Regresó al patio donde encontró restos de virutas de madera: -Relleno de embalar –pensó-, como si alguien hubiera llevado allí algunas cajas y se hubieran cargado con el botín para transportarlo. Demasiado trabajo para un individuo en solitario, al menos serían dos. De vuelta al interior del establecimiento reflexionó: El único móvil plausible parecía ser el robo de unos objetos de los que no tenía ni la más remota idea; Y sin embargo el difunto debía de haber franqueado la entrada a sus asesinos y estos, según apuntaban las evidencias, tenían cierta familiaridad con él; Por los indicios no se trataba de delincuentes comunes.
La tarea no se presentaba fácil, lo primero que tendría que hacer era intentar averiguar si había habido movimientos sospechosos en la noche de ayer. Era muy improbable que hallara alguna pista en ese sentido.

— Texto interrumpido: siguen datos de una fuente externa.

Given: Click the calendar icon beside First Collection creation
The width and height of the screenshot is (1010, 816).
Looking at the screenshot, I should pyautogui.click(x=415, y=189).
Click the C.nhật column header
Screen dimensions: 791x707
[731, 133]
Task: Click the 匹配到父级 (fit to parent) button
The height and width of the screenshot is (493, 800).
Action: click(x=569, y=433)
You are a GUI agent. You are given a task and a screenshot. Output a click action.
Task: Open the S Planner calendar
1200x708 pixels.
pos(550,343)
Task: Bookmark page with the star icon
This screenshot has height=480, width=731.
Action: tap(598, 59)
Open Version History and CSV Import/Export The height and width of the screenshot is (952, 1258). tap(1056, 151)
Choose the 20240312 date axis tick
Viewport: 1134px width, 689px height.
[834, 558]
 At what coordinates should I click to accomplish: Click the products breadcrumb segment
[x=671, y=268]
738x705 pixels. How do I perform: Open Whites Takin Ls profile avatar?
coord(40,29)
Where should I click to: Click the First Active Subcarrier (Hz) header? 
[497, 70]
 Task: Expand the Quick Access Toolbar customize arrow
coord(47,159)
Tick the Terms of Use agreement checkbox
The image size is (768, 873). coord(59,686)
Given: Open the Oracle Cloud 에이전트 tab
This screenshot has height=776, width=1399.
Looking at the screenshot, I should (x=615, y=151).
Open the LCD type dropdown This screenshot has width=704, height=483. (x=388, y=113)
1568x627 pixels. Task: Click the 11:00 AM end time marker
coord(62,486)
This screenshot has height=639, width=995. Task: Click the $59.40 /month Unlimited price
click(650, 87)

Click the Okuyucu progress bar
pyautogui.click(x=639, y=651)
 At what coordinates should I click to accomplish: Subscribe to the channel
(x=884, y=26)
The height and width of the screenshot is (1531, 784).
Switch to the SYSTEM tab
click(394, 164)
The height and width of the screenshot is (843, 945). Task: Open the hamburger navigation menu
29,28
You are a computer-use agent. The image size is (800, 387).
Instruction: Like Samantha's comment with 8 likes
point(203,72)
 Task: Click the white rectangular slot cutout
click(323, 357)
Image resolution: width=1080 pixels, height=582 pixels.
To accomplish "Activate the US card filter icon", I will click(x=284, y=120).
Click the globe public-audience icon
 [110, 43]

Luego tendría que dedicarse minuciosamente a interrogar a todos los relacionados con el muerto, familiares incluidos.
Eran casi las cinco cuando Fermín Márquez autorizó la marcha de los restantes policías a excepción de uno de los coches patrulla al que ordenó permanecer unos minutos más. Se quedó unos instantes contemplando el local, intentando concentrarse en los mínimos detalles, en los imperceptibles sonidos y restos de olores, en definitiva, en las insignificantes, a priori, huellas de aquel espacio en que se había extinguido una vida, en el intento de aprehender sus últimas emociones. Con esta impresión en sus retinas, cerró los ojos unos instantes e inspiró profundamente, acarició el silencio que le rodeaba y se dejó envolver por el vestigio de la actividad cotidiana transmitida en el microcosmos de lo imperceptible. Dentro de la burbuja parecía que nada hubiera pasado, los objetos se arracimaban a ambos lados del estrecho pasillo central en un caos aparente dictado por los exigentes cánones del marchante. Aunque él no era experto en antigüedades reconoció que algunas de las piezas eran valiosas. El aspecto del establecimiento -ordenado y pulcro- le indicaba una y otra vez que lo que allí había ocurrido estaba muy lejos de ser un vulgar robo. Lo que hubieran ido a buscar parecían haberlo encontrado y con ello la razón para dar por concluida la vida de Arangoa.